ExxonMobil also faces the threats of oil spills which cause negative publicity for the corporation as seen with British Petroleum (BP). They also face the threat of diminishing oil supplies. ExxonMobil will need to develop a renewable energy source in order to continue to operate their business in the future. In conclusion, by reviewing the SWOT analysis for both companies it is easy to see what marketing functions each company performs well and what functions each company needs to improve. Both these companies are leaders in their industry and the competition to maintain and grow their customer database gets tougher each day. To ensure these companies maintain their industry leadership we recommend that both companies implement a more strenuous advertising campaign. Vodafone relies on customer satisfaction to maintain and find new customers. We recommend that Vodafone implements a loyalty rewards program for their current and new customers. We also recommend that they focus on mergers and acquisitions to help grow their business in areas they do not provide coverage. This will increase customer satisfaction for their current customers as well as increase their potential to generate new customers. ExxonMobil is a highly transactional company.

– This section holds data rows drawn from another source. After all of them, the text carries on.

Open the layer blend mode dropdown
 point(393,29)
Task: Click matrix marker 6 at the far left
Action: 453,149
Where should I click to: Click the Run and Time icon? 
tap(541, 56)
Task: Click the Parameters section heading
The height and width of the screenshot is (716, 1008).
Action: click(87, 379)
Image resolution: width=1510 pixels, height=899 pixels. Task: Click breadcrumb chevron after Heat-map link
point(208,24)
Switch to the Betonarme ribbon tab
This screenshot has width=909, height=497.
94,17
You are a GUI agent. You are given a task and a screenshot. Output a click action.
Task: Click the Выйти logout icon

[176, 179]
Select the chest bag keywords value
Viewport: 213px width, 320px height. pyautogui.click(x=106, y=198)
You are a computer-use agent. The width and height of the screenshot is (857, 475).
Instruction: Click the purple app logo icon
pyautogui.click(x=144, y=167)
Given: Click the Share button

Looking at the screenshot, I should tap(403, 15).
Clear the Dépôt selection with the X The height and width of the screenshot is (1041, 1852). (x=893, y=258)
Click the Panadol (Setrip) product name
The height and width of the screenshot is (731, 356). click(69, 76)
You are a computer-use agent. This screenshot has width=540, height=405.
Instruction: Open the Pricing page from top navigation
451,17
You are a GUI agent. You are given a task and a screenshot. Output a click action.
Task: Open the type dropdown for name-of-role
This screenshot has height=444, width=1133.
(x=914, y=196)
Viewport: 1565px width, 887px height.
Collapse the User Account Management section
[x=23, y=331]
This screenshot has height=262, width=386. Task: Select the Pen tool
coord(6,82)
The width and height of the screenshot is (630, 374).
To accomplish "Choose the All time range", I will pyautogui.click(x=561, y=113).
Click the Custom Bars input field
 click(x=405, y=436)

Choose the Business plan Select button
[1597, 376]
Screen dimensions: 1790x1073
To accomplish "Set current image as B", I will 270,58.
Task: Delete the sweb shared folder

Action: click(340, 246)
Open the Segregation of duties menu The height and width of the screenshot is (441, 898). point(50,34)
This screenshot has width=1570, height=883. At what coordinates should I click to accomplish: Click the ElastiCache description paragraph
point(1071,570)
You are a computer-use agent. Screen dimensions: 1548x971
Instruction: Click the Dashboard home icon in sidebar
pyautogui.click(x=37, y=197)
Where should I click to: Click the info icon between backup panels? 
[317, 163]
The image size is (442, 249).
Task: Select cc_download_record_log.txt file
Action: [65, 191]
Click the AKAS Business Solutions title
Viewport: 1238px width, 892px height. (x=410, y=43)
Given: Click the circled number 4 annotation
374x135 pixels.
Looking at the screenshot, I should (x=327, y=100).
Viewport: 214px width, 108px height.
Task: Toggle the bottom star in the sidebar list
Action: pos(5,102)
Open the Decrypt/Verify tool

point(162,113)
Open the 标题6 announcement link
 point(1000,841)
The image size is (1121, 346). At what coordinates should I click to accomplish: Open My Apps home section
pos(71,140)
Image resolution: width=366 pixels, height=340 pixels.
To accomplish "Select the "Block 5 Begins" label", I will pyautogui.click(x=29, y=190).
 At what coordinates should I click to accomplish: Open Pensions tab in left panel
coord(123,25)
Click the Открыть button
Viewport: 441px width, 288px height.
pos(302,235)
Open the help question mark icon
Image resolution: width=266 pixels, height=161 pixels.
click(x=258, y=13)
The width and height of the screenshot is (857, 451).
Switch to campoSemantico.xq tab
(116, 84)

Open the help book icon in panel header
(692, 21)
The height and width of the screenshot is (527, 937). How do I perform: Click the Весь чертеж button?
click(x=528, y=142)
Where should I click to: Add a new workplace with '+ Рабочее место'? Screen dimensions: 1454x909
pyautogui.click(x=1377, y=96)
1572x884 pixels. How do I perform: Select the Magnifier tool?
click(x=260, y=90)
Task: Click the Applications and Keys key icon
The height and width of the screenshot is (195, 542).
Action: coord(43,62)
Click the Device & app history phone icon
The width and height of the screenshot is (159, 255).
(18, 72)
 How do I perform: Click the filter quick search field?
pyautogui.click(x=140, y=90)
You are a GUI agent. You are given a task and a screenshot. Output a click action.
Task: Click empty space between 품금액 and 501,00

We recommend that they continue their marketing strategy of customer convenience. We recommend they open more convenience stores in markets they have not saturated. We also recommend that they focus heavily on research and development for renewable energy sources. This will ensure their future success. Along with that initiative we recommend they use direct marketing to communicate to their customers about the renewable energy sources they are developing for the future. This will help shine a positive light on a company who operates in a negative industry and provide for more positive publicity.